■ ASSIGNMENT ■
Retype each line of the data below exactly, beginning with the first and ending with the one that contains "Click the page number 19". Pictures do not belong in the copy.

■ RAW DATA ■
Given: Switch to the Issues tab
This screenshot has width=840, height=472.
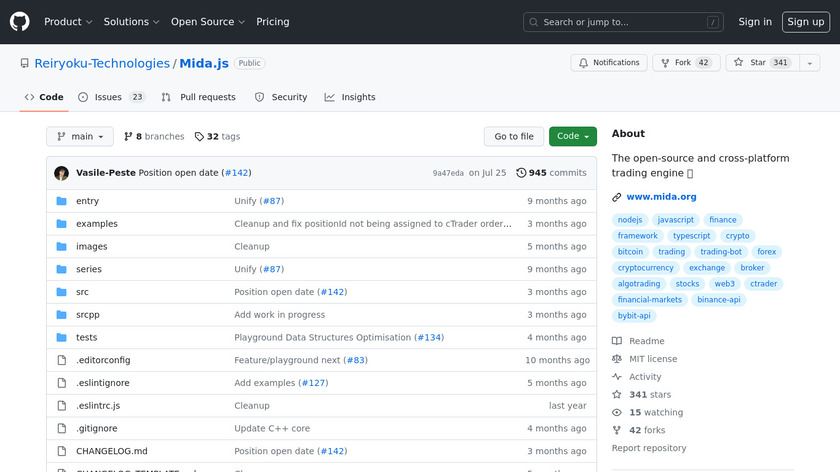Looking at the screenshot, I should [x=110, y=97].
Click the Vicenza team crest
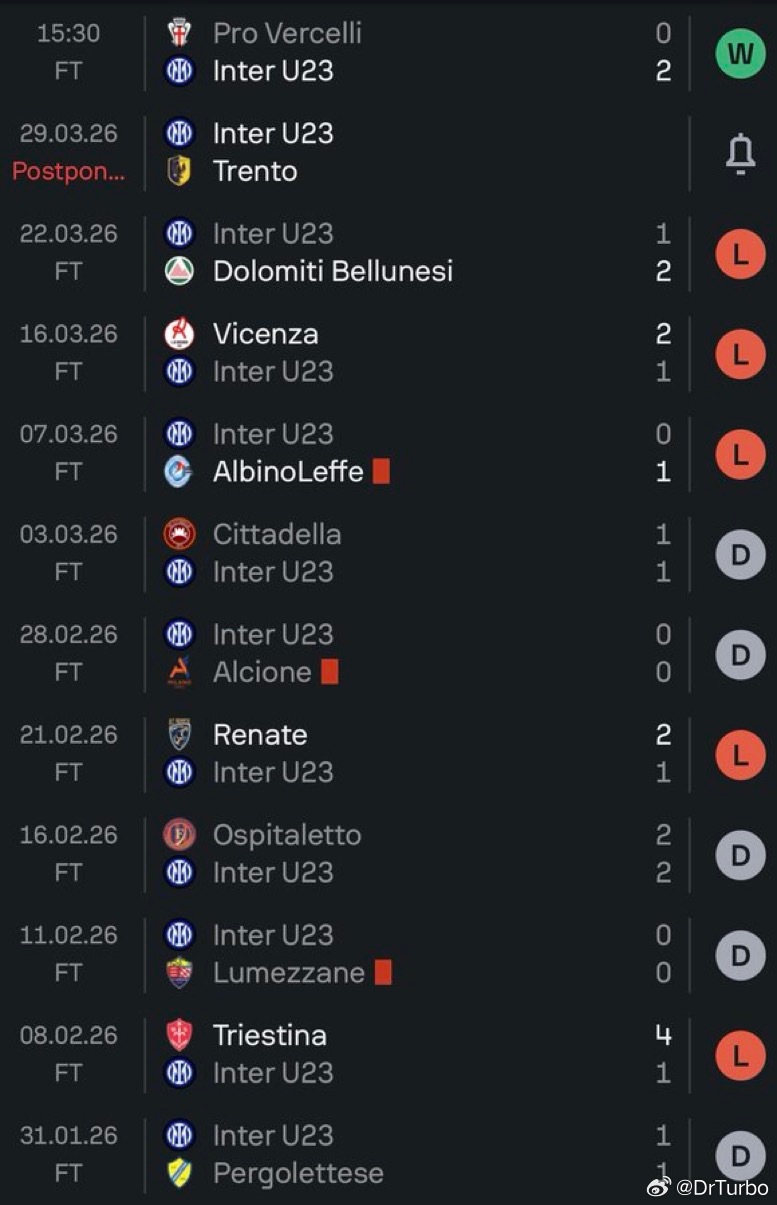The height and width of the screenshot is (1205, 777). pos(179,334)
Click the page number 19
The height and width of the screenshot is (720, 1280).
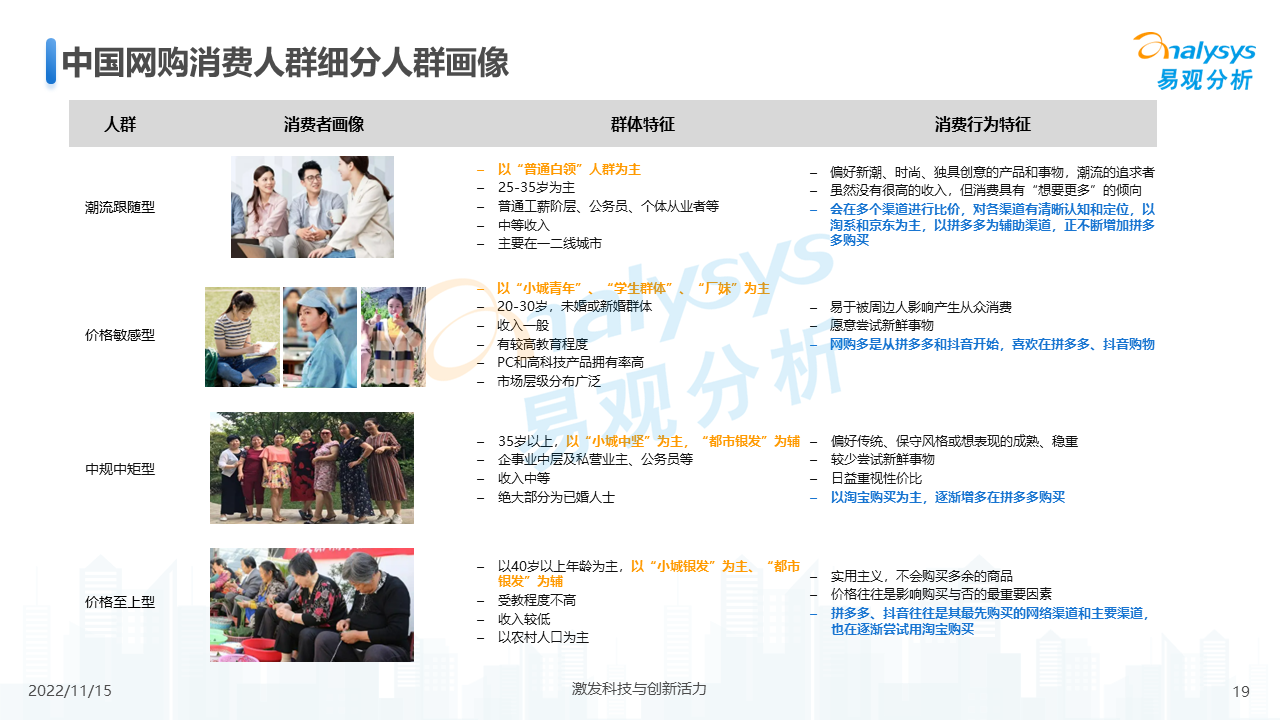pyautogui.click(x=1241, y=691)

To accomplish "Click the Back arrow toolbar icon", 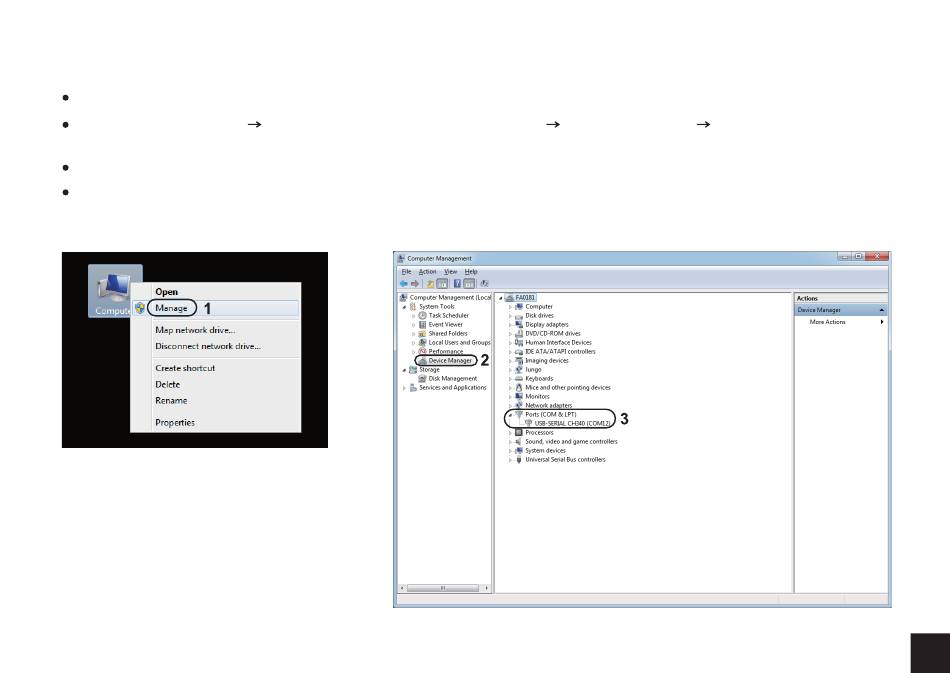I will point(404,283).
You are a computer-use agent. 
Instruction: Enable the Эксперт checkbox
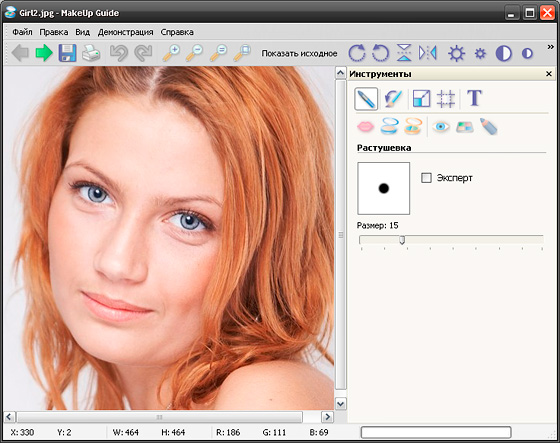tap(426, 178)
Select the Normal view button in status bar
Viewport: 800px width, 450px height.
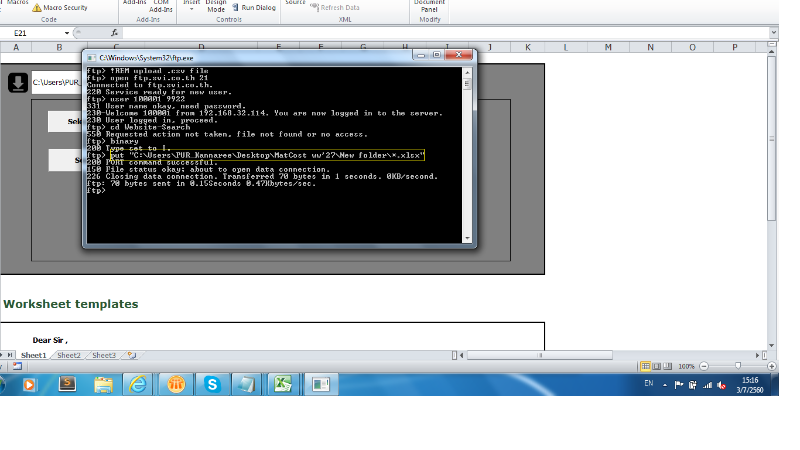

■ EXERCISE RESULT ■
Given: Switch to the Issues tab
This screenshot has width=840, height=472.
Looking at the screenshot, I should [x=110, y=97].
Click the Vicenza team crest
The height and width of the screenshot is (1205, 777). pos(179,334)
Click the page number 19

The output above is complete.